Este trabajo me fue impuesto en una consecución de eventos humillantes que implican a mi madre, inescrupulosamente entre risas y loas, usando a uno, o tal vez dos, de sus incontables vínculos en esta corrupta ciudad. Haciéndome sentir, de esta manera, como una inmunda cucaracha, incapaz de valerse por si misma. Ahora me quedo anonadado al convertirme en espectador de la fina precisión con que un momento desencadena otro. Digo esto porque no cabe duda de que, a pesar de mis sentimientos negativos, de cualquier otra forma no hubiera buscado nunca tal trabajo. Y entonces jamás la hubiera conocido.
Crucé las puertas del asilo de ancianos mi primer día de trabajo cabizbajo y arrastrando los pies. Estaba, como siempre, puntual. Me dirigí inmediatamente a la oficina principal, donde un señor con poco pelo y sobre peso debía darme las indicaciones necesarias para sobrevivir. Me asignarían a una sola paciente, dijo, durante mi primera semana, para que me acostumbre al ritmo del lugar. Una enfermera alta y con ojeras me dio un tour por el lugar, constantemente tratando de conversar sobre el clima y mi pasado. Finalmente nos detuvimos y mientras ella se adentraba a buscarme uniforme en un closet que parecía no tener fin, me percate de la existencia de dos enfermeras que reían observándome. Con mucho esfuerzo puede escuchar que murmuraban que mi asignación se trataba de una viejita “casi inerte”. Pensé inmediatamente en una marioneta. Tendría que aprender a levantar con una serie de hilos sus bracitos para jabonarle los coditos, para ponerle su blusita, a ver levantemos un poquito mas, ahí esta, listo.
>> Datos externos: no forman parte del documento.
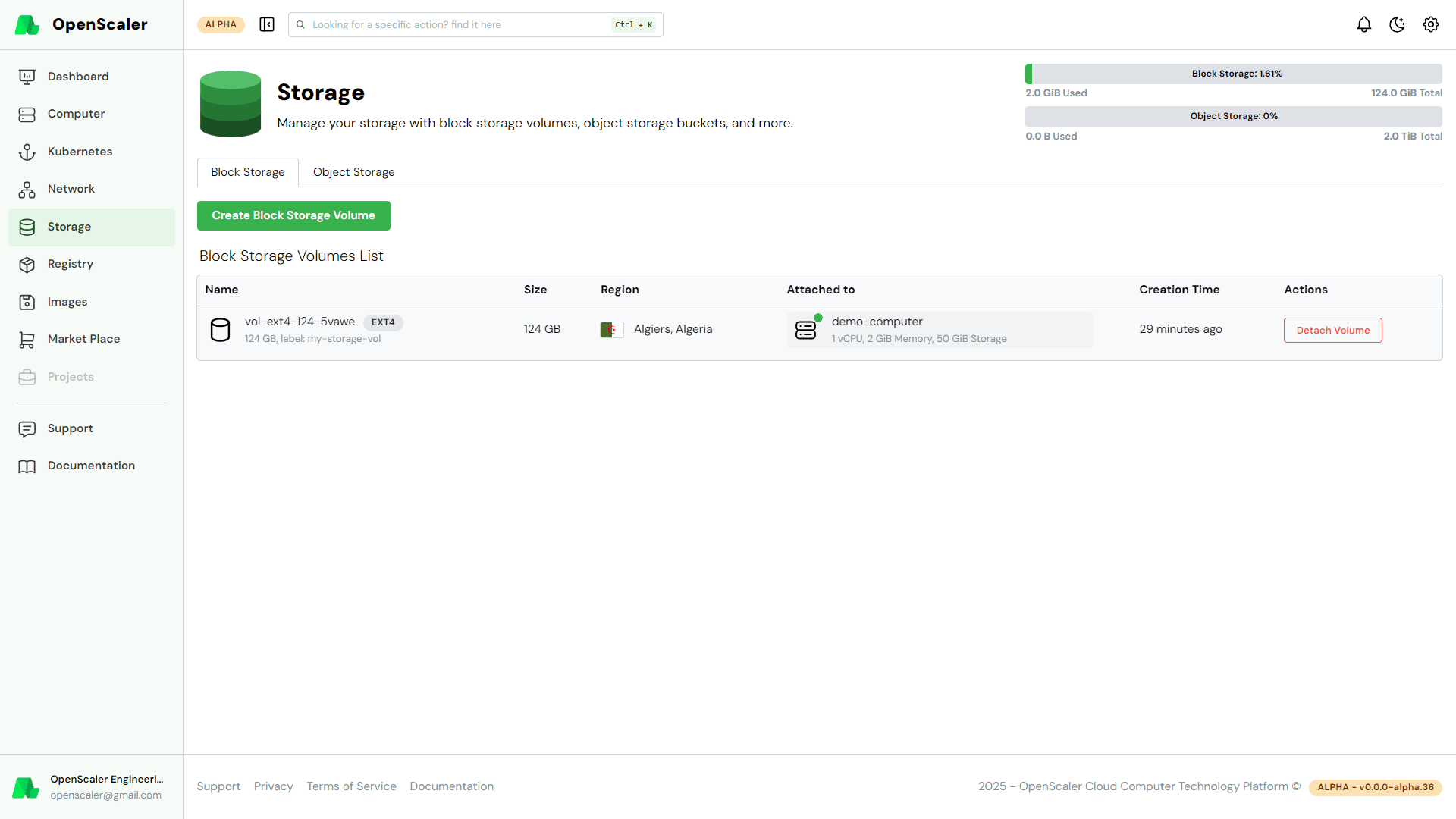The height and width of the screenshot is (819, 1456).
Task: Click the Network icon in sidebar
Action: coord(27,190)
Me encontraba frente a su puerta, ya uniformado, con la mano sobre la manija un largo rato. Entrar al cuarto implicaba sucumbir a los deseos de mi madre. Finalmente lo hice, como era de esperarse. Mi asignación se encontraba sentada en un sillón, mirando por la ventana los jardines del asilo donde otros pacientes eran paseados mientras dormían en sus sillas de ruedas. Estaba preparado para empezar a limpiar el cuarto, o a ella, lo que fuera necesario. Me acerque e inmediatamente levanto la cara y nuestras miradas se encontraron. El tiempo pereció y solo quedamos los dos, mirándonos, solos. Y de repente, entre palabras que le costaban producir, me empezó a contar una terrible historia.
Yo tenía una amiga, empezó a decir. Se le fue la vida de hombre en hombre, se entregaba fácilmente, a cambio de una cena algún día, o de un paquete de cigarros. Nunca nadie le rompió el corazón pues lo escondía muy bien tras labial rojo pasión. Siempre había sido así. Toda su vida fue presa de la belleza de su carne, se alimentaba de su vanidad infiel. Su pelo ya era rubio antes de la primera cana. Por eso, solo se dio cuenta que estaba envejeciendo cuando, mientras se maquillaba en el tocador de su antro favorito, otra amiga la hizo reír y vio nacer dos pliegues en su piel antes templada, perfecta. Los ignoró y poco a poco se fueron reproduciendo. Sin darse cuenta llego el momento en el que salía a bailar noche tras noche con su minifalda negra, su celulitis de cincuentona y sus tacones de aguja. Nunca le agradeció a la oscuridad de la noche por ser su escudo durante tantos años, porque ignoraba que lo había sido. Bueno, tal vez el humo de cigarro y el exceso de alcohol también lo fueron: nublan la visión. Pero no por mucho tiempo, el pelo se le desteñiría eventualmente. Dejaría de ser rubio rebosante, se pondría marrón como alguna vez fue. Marrón caca. E inmediatamente después sería gris, o blanco. Las tetas de silicona enseñarían su verdad ficticia dentro de toda la decadencia. Dos bultos inamovibles en un mar de flacidez. Ella sentiría el ridículo de su desproporción. Fue en este momento en el cual los hombres dejaron de buscarla y se encontró por primera vez con ella misma. Y no quiso reconocerse. Se dio cuenta que nunca había vivido y que había cavado a lo largo de su vida su propia tumba. Todavía tenía tierra entre las uñas. Era el precio a pagar por tantos años de gloria.
Hubo un silencio. La historia acababa ahí. Me percaté de que había anochecido pero no me importó. De pronto recorrí la habitación con la mirada, pues no lo había hecho antes. En el velador, con un aire de traición picara, mis curiosos ojos encontraron una foto. Se trataba de una mujer de la edad de mi madre. Vestía una minifalda roja y exceso de maquillaje. Entré en pánico y volteé a mirar a la anciana, sorprendido. Ella bajo la mirada mientras una lagrima le acariciaba la mejilla. Entonces entendí.